» Task details
In the sea-ice account, write out the passage starting with "Late afternoon Ian" and going on through "stood and watched.", substituting "glacier front" for "ice shelf".

» Page extract
By Brian Newham

It was a grey and breezy start to the day but, more importantly, the bay was still full of tightly packed sea-ice. It looked very unlikely that the ship would be able to reach us and it wasn’t long before a chat on the radio with the ship’s bridge confirmed the news. It’s a frustrating fact of life down here that you have to remain flexible and make the most of conditions when they swing your way. While we wait for that moment, which will allow us to complete the final offload, we do at least have the chance to press on with the assembly and commissioning of the caboose units.

We were soon all busy and the list of jobs on the white board above the dining table is shrinking and the new jobs which are added to the bottom of the list are less critical and quicker to complete.

By lunchtime the sun had returned and the breeze had eased but we knew from updates we got from the ship that conditions off the coast were not much improved and they were reporting 30 knots of wind and a significant swell. Ice along the coast had, however, opened but it was lingering at the head of the bay which is exactly where we needed to get the ship

Late afternoon Ian and I went down towards the edge of the ice shelf so that we could get a shoreside perspective and pass the information to the ship. As we approached we had a disorientating moment as all did not look as it had done previously. We stopped a safe distance away and before our eyes a large area of the shelf broke away and tilted on its side before crashing into the sea. It was one of those moments where you just stand and look in awe at the power of what is happening. This was raw nature in action. We weren’t in any danger so we just stood and watched.

Stored dataset rows
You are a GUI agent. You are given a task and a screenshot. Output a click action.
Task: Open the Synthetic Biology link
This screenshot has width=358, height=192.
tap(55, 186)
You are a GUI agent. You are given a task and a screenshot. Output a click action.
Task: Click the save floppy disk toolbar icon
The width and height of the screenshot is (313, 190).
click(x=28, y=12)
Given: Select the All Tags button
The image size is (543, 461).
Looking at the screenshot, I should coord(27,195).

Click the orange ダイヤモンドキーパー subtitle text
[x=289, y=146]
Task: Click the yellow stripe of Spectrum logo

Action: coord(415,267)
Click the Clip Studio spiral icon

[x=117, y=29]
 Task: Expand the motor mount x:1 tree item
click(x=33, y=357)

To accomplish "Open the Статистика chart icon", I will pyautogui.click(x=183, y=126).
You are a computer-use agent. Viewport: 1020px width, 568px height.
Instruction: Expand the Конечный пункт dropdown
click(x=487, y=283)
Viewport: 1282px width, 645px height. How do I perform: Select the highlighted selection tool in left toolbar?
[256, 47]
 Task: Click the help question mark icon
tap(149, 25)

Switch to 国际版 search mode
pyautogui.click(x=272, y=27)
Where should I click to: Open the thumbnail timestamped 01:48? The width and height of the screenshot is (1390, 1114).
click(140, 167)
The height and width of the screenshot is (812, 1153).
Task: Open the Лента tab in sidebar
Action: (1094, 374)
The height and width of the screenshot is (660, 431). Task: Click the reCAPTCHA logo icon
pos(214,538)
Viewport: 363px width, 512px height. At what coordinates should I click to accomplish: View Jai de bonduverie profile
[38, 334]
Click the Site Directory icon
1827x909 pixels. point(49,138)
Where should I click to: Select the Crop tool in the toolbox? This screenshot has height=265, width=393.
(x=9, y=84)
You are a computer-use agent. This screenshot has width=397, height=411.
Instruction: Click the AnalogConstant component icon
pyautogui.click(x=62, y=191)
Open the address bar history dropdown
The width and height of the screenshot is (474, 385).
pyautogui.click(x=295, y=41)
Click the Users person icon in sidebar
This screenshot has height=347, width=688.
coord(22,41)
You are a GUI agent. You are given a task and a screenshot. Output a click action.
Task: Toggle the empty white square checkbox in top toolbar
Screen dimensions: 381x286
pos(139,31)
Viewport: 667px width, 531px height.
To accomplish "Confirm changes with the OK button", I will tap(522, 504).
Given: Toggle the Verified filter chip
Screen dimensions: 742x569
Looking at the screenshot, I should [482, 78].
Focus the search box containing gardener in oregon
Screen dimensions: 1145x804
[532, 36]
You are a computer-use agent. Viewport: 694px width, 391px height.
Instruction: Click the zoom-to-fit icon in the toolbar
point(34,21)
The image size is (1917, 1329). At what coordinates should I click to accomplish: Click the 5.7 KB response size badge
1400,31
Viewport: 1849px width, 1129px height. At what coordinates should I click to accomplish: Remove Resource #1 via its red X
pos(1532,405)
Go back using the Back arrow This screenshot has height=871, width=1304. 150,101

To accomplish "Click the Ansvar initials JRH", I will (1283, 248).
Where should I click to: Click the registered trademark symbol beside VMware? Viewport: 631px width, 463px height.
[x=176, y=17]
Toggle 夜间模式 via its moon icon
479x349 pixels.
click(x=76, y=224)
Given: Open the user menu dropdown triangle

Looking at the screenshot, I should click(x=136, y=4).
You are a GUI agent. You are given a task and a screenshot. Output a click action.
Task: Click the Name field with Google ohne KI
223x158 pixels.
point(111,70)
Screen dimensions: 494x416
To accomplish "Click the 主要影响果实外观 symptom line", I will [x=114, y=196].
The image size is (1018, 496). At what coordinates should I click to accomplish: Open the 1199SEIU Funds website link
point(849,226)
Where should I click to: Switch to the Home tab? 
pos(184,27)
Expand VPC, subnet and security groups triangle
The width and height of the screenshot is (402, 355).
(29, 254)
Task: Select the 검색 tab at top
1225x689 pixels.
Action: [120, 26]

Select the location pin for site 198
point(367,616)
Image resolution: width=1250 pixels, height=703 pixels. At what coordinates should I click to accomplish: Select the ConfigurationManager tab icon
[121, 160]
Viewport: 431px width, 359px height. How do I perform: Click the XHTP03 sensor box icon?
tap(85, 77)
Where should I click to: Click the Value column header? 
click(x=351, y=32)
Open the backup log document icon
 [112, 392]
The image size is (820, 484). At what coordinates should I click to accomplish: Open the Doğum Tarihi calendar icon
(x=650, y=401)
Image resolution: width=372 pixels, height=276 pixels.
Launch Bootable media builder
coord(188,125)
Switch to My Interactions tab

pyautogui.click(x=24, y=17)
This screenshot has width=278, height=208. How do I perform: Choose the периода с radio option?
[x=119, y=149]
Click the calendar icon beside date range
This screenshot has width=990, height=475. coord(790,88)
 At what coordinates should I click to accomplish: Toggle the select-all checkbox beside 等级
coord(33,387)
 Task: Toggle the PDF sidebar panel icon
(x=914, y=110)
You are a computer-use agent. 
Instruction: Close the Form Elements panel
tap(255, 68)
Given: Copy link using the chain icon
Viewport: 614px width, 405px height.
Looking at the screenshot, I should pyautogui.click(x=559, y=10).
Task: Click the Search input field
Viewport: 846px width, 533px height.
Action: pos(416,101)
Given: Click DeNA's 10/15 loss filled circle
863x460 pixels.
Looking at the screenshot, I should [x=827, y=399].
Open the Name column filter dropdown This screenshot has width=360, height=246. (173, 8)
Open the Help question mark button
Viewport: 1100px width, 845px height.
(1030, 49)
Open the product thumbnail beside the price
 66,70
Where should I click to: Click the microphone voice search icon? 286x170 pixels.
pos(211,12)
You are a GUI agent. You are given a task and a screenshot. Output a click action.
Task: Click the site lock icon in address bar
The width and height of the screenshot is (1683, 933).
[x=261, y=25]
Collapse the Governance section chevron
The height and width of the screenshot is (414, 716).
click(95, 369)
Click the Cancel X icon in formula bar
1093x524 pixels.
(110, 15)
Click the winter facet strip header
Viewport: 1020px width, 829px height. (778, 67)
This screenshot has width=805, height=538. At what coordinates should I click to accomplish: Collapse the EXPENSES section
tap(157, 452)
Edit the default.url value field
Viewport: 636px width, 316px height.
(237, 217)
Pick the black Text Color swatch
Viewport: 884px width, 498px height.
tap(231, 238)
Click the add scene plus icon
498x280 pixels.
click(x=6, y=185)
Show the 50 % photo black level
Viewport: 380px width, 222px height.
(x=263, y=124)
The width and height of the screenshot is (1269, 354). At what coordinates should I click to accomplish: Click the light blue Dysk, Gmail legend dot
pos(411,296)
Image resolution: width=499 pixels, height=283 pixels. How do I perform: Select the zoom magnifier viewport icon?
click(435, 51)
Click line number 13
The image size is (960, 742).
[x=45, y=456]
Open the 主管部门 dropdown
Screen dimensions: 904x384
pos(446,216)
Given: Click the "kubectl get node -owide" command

» Expected answer
Late afternoon Ian and I went down towards the edge of the glacier front so that we could get a shoreside perspective and pass the information to the ship. As we approached we had a disorientating moment as all did not look as it had done previously. We stopped a safe distance away and before our eyes a large area of the shelf broke away and tilted on its side before crashing into the sea. It was one of those moments where you just stand and look in awe at the power of what is happening. This was raw nature in action. We weren’t in any danger so we just stood and watched.